Olumsuz görev uyuşmazlığının giderilmesi için, son görevsizlik kararı vermiş olan Mahkemeye başvurulması gerekmektedir. Başvuru üzerine, Mahkeme dava dosyasını ilk görevsizlik kararını veren mahkemeye ait dava dosyasını da temin ederek Uyuşmazlık Mahkemesine gönderecek ve görevli mahkemenin belirlenmesini isteyecektir.

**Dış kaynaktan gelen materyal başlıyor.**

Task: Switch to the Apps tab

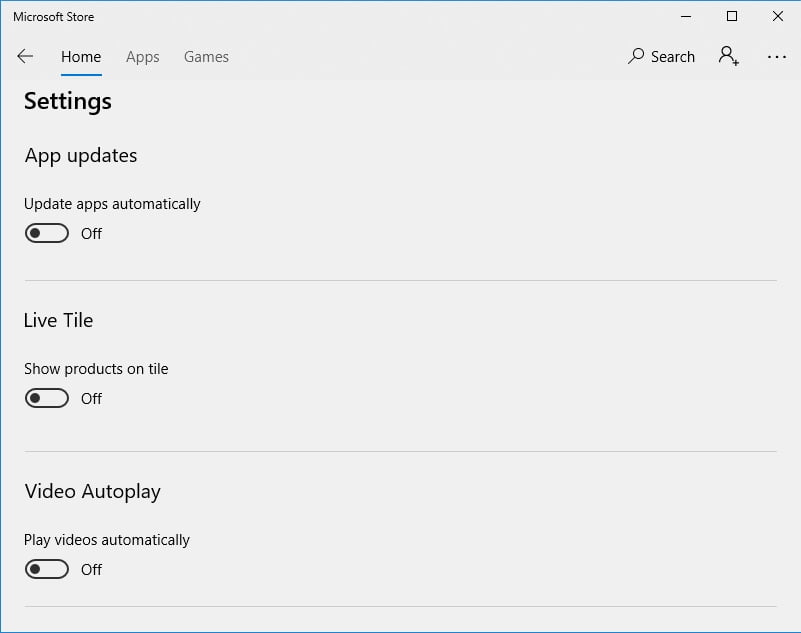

Uyuşmazlık Mahkemesi, iki görevsizlik kararından uygun görmediğini bozarak kararında görevli olan mahkemeyi belirleyecektir.

EMSAL UYUŞMALIK MAHKEMESİ KARARLARI*

v   Uyuşmazlık Mahkemesi Hukuk Bölümü’nün 2015/776 Esas ve 2015/791 Karar Sayılı dosyasından verdiği 30.11.2015 tarihli kararında özetle; “Davacıya ait aracın, karayolunda seyir halinde iken meydana gelen tek taraflı trafik kazasında; kazanın gerçekleşmesinde davalı idarelerin sorumlu olduğundan bahisle, uğranıldığı ileri sürülen maddi ve manevi zararın tazmini istemiyle açılan davanın, 2918 sayılı Yasanın 19.1.2011 tarihinde yürürlüğe giren 110. maddesi gözetildiğinde, ADLİ YARGI YERİNDE çözümlenmesi gerektiği…” belirtilmiştir.

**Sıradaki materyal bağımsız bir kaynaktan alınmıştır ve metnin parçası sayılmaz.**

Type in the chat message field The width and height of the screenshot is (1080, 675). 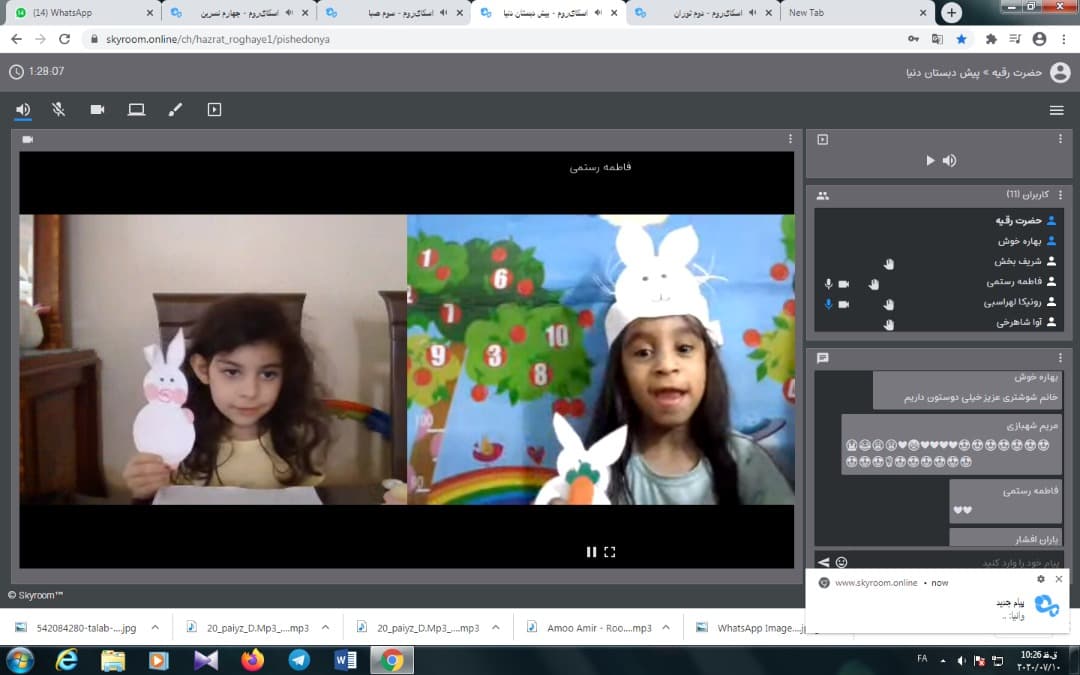[x=950, y=562]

v   Uyuşmazlık Mahkemesi Hukuk Bölümü’nü 2015/823 Esas ve 2015/834 Karar sayılı dosyasından verdiği 30.11.2015 tarihli kararında özetle; “… 5490 sayılı Nüfus Hizmetleri Kanunu uyarınca verilen idari para cezasının iptali istemiyle açılan davanın, ADLİ YARGI YERİNDE çözümlenmesi gerektiği…” belirtilmiştir.

v   Uyuşmazlık Mahkemesi Hukuk Bölümü’nün 2015/758 Esas ve 2015/775 Karar sayılı dosyasından verdiği 30.11.2015 tarihli kararında özetle “…….Davacının 2981 sayılı Yasa kapsamında tapu tahsis belgesi bulunduğu ve bu belgenin tanıdığı hak sahipliği nedeniyle davalı belediye adına kayıtlı taşınmazın tapusunun iptal edilerek davacı adına tescili istemiyle açılan davanın İDARİ YARGI YERİNDE çözümlenmesi gerektiği……” belirtilmiştir.

v   Uyuşmazlık Mahkemesi Hukuk Bölümü’nün 2015/785 Esas ve 2015/800 Karar sayılı dosyasından verdiği 30.11.2015 tarihli kararında özetle; “…..Davacının hissedarı olduğu taşınmazının fiilen el atılmayan kısmına,  kamulaştırmasız el atıldığından bahisle açılan tazminat davasında; aynı taşınmazın fiilen el atılan kısmına ilişkin olarak adli yargı yerince verilen kararın kesinleşmesi ve bu yöndeki hukuki ihtilafın sona ermesi karşısında; taşınmazın diğer bölümleri üzerindeki hukuki el atma nedeniyle uğranıldığı öne sürülen zararın tazmini istemiyle açılan davanın, imar planından kaynaklanan tazminat davaları kapsamında İDARİ YARGI YERİNDE çözümlenmesi gerektiği…..” belirtilmiştir.

v   Uyuşmazlık Mahkemesi Hukuk Bölümü’nün 2015/760 Esas ve 2015/777 Karar sayılı dosyasından verdiği 30.11.2015 tarihli kararında özetle “….Oluştuğu ileri sürülen görev uyuşmazlığının, adli yargı düzeninde yer alan mahkemeler arasında doğması nedeniyle; başvurunun 2247 sayılı Yasa’nın 1., 14. ve 27. maddeleri uyarınca reddi gerektiği….”belirtilmiştir.